» **Task to carry out**: Rewrite the lines below as a numbered list, starting with the line that contains "Open the Класни" and going on through the line that contains "Action: [x=930, y=176]". Include both of those lines and leave out any blank lines.

» **Task material**:
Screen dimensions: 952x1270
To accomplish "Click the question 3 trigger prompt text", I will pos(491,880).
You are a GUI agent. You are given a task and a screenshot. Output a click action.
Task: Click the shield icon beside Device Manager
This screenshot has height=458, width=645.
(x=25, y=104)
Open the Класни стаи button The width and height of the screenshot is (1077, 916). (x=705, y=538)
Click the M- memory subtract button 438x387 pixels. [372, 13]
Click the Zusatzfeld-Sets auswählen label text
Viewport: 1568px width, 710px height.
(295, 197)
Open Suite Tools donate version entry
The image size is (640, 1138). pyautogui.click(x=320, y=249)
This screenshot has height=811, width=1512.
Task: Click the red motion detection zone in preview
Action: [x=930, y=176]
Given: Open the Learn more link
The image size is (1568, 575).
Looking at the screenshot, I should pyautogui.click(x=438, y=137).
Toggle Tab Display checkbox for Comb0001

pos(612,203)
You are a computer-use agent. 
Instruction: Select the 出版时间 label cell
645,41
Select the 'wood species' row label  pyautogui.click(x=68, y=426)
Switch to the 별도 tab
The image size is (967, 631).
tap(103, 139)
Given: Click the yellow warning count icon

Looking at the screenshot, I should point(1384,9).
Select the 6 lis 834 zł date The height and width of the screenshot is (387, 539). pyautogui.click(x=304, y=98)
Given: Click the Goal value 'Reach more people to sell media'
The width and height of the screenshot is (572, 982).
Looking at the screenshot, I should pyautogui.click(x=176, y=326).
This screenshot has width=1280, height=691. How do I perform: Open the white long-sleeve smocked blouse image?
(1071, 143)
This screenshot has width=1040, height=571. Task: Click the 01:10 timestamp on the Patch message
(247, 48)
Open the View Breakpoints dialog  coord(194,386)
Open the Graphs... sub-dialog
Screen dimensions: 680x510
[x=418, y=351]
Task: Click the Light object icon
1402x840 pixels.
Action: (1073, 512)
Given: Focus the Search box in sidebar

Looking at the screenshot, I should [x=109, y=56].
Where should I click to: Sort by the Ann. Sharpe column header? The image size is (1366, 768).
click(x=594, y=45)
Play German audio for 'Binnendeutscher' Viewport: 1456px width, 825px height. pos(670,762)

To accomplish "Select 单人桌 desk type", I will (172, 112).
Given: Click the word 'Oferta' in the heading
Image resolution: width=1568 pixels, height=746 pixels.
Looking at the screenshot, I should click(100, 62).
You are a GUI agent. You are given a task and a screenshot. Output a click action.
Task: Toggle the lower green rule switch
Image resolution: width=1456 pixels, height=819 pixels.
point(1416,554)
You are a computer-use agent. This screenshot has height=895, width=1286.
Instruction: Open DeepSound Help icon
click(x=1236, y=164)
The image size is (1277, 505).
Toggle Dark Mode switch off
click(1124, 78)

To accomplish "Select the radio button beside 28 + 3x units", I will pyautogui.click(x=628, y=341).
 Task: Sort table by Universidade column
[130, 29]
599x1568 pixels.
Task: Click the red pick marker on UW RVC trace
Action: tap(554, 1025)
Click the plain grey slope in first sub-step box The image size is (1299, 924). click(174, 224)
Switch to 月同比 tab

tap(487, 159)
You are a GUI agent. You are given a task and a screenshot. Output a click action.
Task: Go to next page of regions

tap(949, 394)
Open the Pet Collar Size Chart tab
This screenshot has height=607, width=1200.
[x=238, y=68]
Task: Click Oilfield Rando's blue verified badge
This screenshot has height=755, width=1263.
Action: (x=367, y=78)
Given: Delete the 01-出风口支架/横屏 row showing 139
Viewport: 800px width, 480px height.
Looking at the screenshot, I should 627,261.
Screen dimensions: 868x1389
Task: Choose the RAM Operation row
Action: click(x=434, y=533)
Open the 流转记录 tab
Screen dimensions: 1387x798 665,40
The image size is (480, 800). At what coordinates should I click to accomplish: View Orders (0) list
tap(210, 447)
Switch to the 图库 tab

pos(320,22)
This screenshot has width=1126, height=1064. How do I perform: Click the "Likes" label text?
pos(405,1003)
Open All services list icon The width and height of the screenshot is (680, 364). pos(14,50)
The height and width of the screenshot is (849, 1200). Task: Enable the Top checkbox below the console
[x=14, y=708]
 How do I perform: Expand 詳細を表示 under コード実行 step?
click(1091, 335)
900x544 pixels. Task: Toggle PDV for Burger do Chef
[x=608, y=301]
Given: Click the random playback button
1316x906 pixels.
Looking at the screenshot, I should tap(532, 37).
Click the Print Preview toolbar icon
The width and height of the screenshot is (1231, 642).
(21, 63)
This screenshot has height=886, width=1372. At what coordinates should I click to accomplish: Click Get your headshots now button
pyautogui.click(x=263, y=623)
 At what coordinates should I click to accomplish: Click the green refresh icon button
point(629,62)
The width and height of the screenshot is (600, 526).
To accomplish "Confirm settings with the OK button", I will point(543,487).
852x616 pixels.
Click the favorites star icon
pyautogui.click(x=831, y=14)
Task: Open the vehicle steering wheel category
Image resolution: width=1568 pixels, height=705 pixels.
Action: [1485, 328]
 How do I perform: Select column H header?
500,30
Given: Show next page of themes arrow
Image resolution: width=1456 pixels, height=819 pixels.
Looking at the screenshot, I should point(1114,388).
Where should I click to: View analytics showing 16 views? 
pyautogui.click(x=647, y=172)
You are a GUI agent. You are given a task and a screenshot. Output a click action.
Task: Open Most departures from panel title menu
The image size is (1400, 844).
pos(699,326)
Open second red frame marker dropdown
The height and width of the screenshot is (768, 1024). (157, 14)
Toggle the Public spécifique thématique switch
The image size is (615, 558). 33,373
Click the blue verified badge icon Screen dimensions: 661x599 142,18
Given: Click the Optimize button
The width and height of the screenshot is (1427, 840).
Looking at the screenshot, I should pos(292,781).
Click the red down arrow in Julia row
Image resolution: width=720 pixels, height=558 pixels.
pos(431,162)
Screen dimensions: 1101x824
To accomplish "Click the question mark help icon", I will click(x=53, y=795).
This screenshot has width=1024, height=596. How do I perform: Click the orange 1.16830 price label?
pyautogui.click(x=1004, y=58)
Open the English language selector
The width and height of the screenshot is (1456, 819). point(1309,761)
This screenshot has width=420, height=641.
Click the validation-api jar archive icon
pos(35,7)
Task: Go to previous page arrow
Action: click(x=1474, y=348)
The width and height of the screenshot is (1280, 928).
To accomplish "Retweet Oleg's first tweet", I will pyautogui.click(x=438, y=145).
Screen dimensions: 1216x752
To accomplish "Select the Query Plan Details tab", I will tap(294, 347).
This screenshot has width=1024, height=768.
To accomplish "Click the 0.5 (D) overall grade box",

» **Complete answer**:
1. Open the Класни стаи button The width and height of the screenshot is (1077, 916). (x=705, y=538)
2. Click the M- memory subtract button 438x387 pixels. [372, 13]
3. Click the Zusatzfeld-Sets auswählen label text
4. Viewport: 1568px width, 710px height.
5. (295, 197)
6. Open Suite Tools donate version entry
7. The image size is (640, 1138). pyautogui.click(x=320, y=249)
8. This screenshot has height=811, width=1512.
9. Task: Click the red motion detection zone in preview
10. Action: [x=930, y=176]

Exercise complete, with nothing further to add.